Nicholas Kristof: Micronutrients could be best form of foreign aid

TEGUCIGALPA, Honduras — So what’s the most scrumptious, wholesome, exquisite, healthful, gratifying food in the world?

It’s not ambrosia, and it’s not even pepperoni pizza. Hint: It’s far cheaper. A year’s supply costs less than a hamburger.

Give up? Here’s another hint: It’s lifesaving for children and for women who may become pregnant. If you know of a woman who may become pregnant, make sure she gets this miracle substance.

A final hint: It was a lack of this substance that led to a tragedy that I encountered the other day at a hospital here in the Honduran capital. Three babies lay in cots next to one another with birth defects of the brain and spinal cord.

In the first cot was Rosa Alvarez, 18 days old and recovering from surgery to repair a hole in her spine. She also suffers from a brain deformity.

In the next cot was Angel Flores, soft tissue protruding from his back.

Closest to the door was Jose Tercera. His mother unwrapped a bandage on his head, and I saw a golf-ball-size chunk of his brain spilling out a hole in his forehead.

The doctors believe the reason for these deformities, called neural tube defects, was that their mothers did not have enough micronutrients, particularly folic acid, while pregnant. These micronutrients are the miracle substance I’m talking about, and there’s scarcely a form of foreign aid more cost-effective than getting them into the food supply.

“It’s unnecessary to have these kinds of problems,” Dr. Ali Flores, a pediatrician and expert on these defects, said as he looked over the three babies.

If a pregnant woman does not have enough folic acid (also known as vitamin B9) in her body at the very beginning of her pregnancy, then her fetus may suffer these neural tube defects. That’s why doctors give folic acid to women who plan to become pregnant.

Equally important is another micronutrient, iodine. The worst consequence of iodine deficiency isn’t goiters, but malformation of fetuses’ brains, so they have 10 to 15 points shaved off their IQ’s.

Then there’s zinc, which reduces child deaths from diarrhea and infections. There’s iron, lack of which causes widespread anemia. And there’s vitamin A: Some 670,000 children die each year because they don’t get enough vitamin A, and lack of the vitamin remains the world’s leading cause of childhood blindness.

“In the early stages of life, the die is cast,” said David Dodson, the founder of Project Healthy Children, an aid group that fights micronutrient deficiencies in Honduras and other poor countries. “If a child is not getting the right micronutrients, the effect is permanent.”

Nine years ago, Dodson was simply an American businessman running a 300-employee waste company he founded. Then he happened to visit Honduras and, in a hospital, encountered a mother whose newborn baby had a hole in the skull. He learned that negligible amounts of folic acid would prevent such heartbreaking defects — and his life was transformed.

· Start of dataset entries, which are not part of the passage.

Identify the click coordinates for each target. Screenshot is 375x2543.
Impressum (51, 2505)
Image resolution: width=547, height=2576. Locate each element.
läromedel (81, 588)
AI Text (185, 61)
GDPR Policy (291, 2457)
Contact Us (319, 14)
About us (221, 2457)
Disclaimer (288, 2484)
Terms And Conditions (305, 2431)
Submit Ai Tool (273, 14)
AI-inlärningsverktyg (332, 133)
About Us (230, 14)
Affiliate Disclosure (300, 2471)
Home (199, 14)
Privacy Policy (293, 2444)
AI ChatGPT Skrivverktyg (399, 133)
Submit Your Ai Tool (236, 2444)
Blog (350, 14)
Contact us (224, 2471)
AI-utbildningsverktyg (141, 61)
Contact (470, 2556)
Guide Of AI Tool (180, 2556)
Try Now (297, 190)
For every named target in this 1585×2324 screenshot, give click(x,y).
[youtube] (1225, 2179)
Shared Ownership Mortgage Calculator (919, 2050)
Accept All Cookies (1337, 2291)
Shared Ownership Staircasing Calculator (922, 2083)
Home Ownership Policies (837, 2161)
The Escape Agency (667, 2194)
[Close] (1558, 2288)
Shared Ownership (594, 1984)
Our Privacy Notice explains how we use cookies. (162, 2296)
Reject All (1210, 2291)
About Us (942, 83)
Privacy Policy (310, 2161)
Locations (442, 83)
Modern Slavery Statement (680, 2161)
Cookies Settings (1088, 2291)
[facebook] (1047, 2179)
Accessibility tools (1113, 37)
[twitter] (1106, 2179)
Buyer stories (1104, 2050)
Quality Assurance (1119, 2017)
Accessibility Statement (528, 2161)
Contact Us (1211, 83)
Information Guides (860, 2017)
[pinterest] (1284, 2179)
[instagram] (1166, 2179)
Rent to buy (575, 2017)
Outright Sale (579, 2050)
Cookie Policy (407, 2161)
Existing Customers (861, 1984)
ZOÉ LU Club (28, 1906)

“I had never seen anything in my life that could have so much impact for so little money and be sustainable,” Dodson said. He and his wife, Stephanie, sold their company and used some of the proceeds to start Project Healthy Children.

The most cost-effective way to distribute micronutrients isn’t to hand them out. Mary Flores, a former Honduran first lady who is active in nutrition, notes that impoverished women can be hard to reach, and even if they are given folic acid pills they sometimes won’t take them for fear that they actually are birth control pills. So micronutrients instead are often added to common foods like salt, sugar, flour or cooking oil.

Adding iodine, iron, vitamin A, zinc and various B-complex vitamins including folic acid to a range of foods costs about 30 cents per person reached per year.

Dodson notes that it is much cheaper to prevent birth defects than to treat them.

“It’s not a sexy world health issue, but it’s about the nuts and bolts of putting together a healthy population,” Dodson said. “Putting small amounts of iron, iodine and folic acid in the food supply hasn’t drawn attention the way it does when you treat someone who is sick or in a refugee camp.”

As the United States reorganizes its chaotic aid program, it might try promoting what just may be the world’s most luscious food: micronutrients.

Nicholas D. Kristof writes for The New York Times.